### Selected extract
******

DIY Push Button Ignition
#1
DIY Push Button Ignition
Hi, I posted my new push button ignition earlier today and it has gotten alot of responses. and alot of people requesting a DIY, so here it is.
I'll start with what products and tools I used to do this. Then I will explain in the best detail i can how I installed and wired my setup which is on a 97 SC300. Lastly i will briefly explain some other options for instalation per requests.
Here is the Push Button Starter i used.
Ignited Performance
I purchased mine several years ago and had it on another car, that i have since gotten rid of, and the switch has been sitting in a box in my attic.
This is one of the best switches i have seen, there are several others i have seen that cost much more look harder to install and wire.
Some other things you will need are:
-Approx. 15 feet of 8 awg wire. (You might want to get extra just in case, depending on how you run you wires. I used 8 awg audio wire that I had laying around, but 10 would be fine)
-About a foot of 18 awg wire preferably some in black and some in red.
-Some electrical connectors (eye connector for the ground and possibly on for the power if you have to go to the battery, and aslo some butt connectors))
-Electrical tape
Recomended tools:
-Dremel with cut off wheels and sanding stone
-Possibly a soldering gun and solder
-Wire cutters/strippers
-#2 Phillips Screwdriver
-also a very small screwdriver, like one for eyeglasses
No I don't have any pictures for the first part of the install so you should have some basic understanding of your car, and where things are. But I am going to try and give as much detail as I can
I recomend Disconnecting you battery before beginning this project.
1. The first thing I did was unplug the starter wire. The wire clips in, do not unbolt the main power wire. Its on the intake side of the motor
2. Once uplugged you should be able to pull it up to where you can see it better, you might have to remove a clip or tie down. I cut it off about 3 inches from the plug. By doing this you will no longer be able to start the car with your key. Make sure to wrap the end still connected to the harness with electrical tape and ziptie it out of the way.
3. Once the plug is in your hand, strip the end and the end of the thick wire.
I used a butt connector here because the thick wires are difficult to solder and take quite a while, but if you can i suggest soldering the wires together.
4. Next, go ahead and remove your center console plastics. then proceed to run the wire into the cockpit. (two if you are going to use your battery as the pwer source) I used the hole that leads to the tire well, then went through the rubber seal that bolts to the firewall behind the tire well liner. Once inside the car, route your wires to the center console or wherever you want to mount you starter button.
You should also know that I already had a wire coming from my batter for my amp in the trunk, I simply tapped into this for my power supply.

******

### Extracted entries
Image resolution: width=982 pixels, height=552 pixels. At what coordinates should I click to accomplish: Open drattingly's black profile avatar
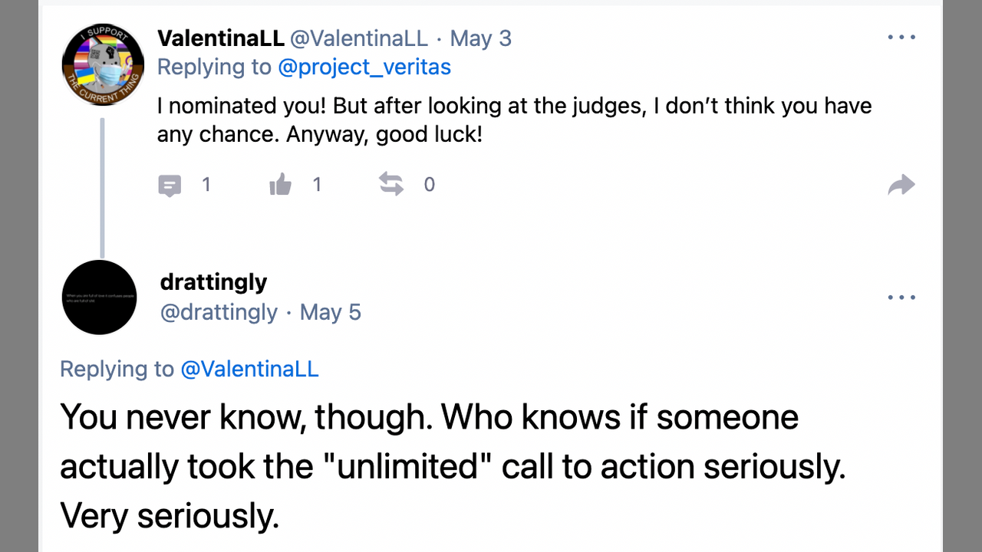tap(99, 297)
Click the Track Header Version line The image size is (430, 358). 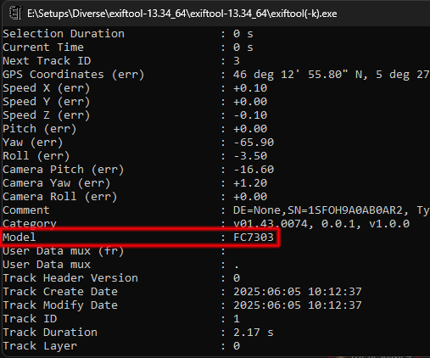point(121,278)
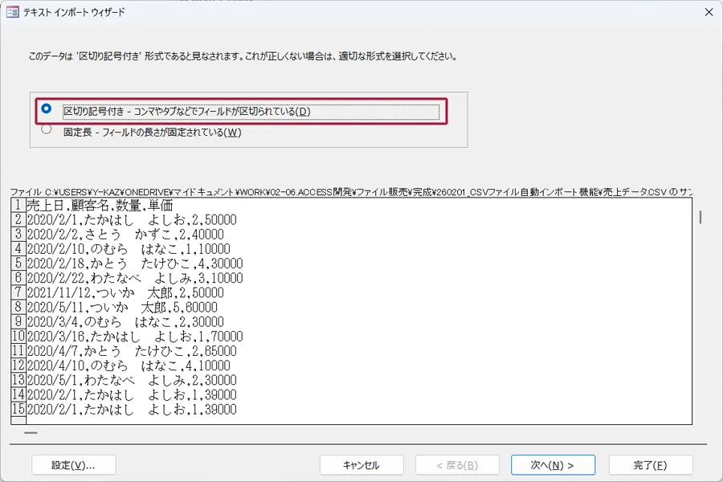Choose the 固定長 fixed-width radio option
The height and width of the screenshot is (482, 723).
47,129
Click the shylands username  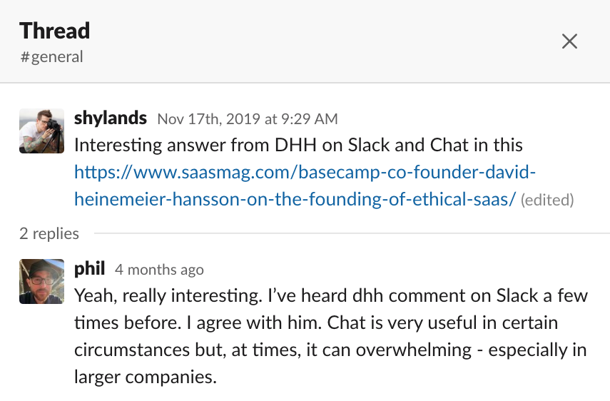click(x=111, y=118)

******

### The tasks
1/ Set down the passage of the push button ignition guide from "Here is the" up to and including "install and wire.", word for word.
2/ Decide whether each statement agrees with the push button ignition guide. Answer yes or no, and quote the guide's words that settle it.
(a) The writer used 10 awg wire for the long run.
(b) The starter wire was cut about 3 inches from the plug.
(c) The guide includes pictures of the first part of the install.
3/ Extend the push button ignition guide, continuing from its last sentence.
The records above come from a source separate from the push button ignition guide.

### Task-by-task results
1/
Here is the Push Button Starter i used.
Ignited Performance
I purchased mine several years ago and had it on another car, that i have since gotten rid of, and the switch has been sitting in a box in my attic.
This is one of the best switches i have seen, there are several others i have seen that cost much more look harder to install and wire.

2/
(a) No: "I used 8 awg audio wire that I had laying around, but 10 would be fine"
(b) Yes: "I cut it off about 3 inches from the plug."
(c) No: "No I don't have any pictures for the first part of the install"

3/
5. Remove the temp and volume *****. on the back there are three screws attaching a black box where the temperature and volume ***** are. After removing the unit, use a small flathead screewdriver to remove the back cover (its clipped in, be carefull not to break it and don't pull on the wires, the top is reused)
Next use the very small screwdriver to remove the (I believe 6) small screws holding in the circuit board, after removing the circuit board, remove the two clear pieces (The top one will be put back in durring reassembly). Remove the lower two light bulbs, these will not be reused.
6. Use the Dremel to cut the circuit board right below where the two harnesses plug in and right above the two holes for the lights
Then Carefully dremel the sides of the box ont the bottom half, and the bottom half of the back that clips in. Study the pictures carefully to see where I cut. when doing the cutting alwasy do a little less. you can go back over it, but you can't put plastic back on if you cut to much.
I also used a sanding stone and made the whole slightly larger on the black box so I could position it better. I would put the button in first and see where it lines up in the hole in the console, then remove it and dremel the hole in the box to let you adjust it. I tried to center mine as best I could
after everything is cut, and reassembled, it should look like this:
7. After that just put in the wires according to the diagram for the switch. I ran a ground to one of the grounds under the radio, and gave the illumination power from the switch output. that way it just lights when pressed.
You can wire the illumination to your cig lighter so it comes on with your car, but I didn't want mine always on when i was driving because its kind of bright.
Here are some pics of my finished product
VIdeo Demonstraion
You should also know that using this method on a 5 speed can be dangerous if your not careful. the clutch will not have to be depressed to activate the starter, and anytime you hit the button it will turn over the motor even while in gear. which will move the car forward, and lunge it if the key is turned on.
Some other ways you could install and wire the switch are:
Installing a relay that is activated by the key switch that give the switch power and/or illumination.
You could even remove the dash under panel to gain access to the back of the key switch and using a test light figure out which wire sends the signal to the starter and route that wire to the starter button.
You could install where the cig lighter is so that the door can be shut over it
You could tap into the starter wire instead of cutting it so that the key can still be used
and I'm Sure there are other ways, just be creative.
I also had several request for how to be able to use the starter button to crank the car wthout the key.
I am going to strongly advise against this method.
It can be made somewhat secure, but would be much easier to steal.
I'll start of with what your would lose.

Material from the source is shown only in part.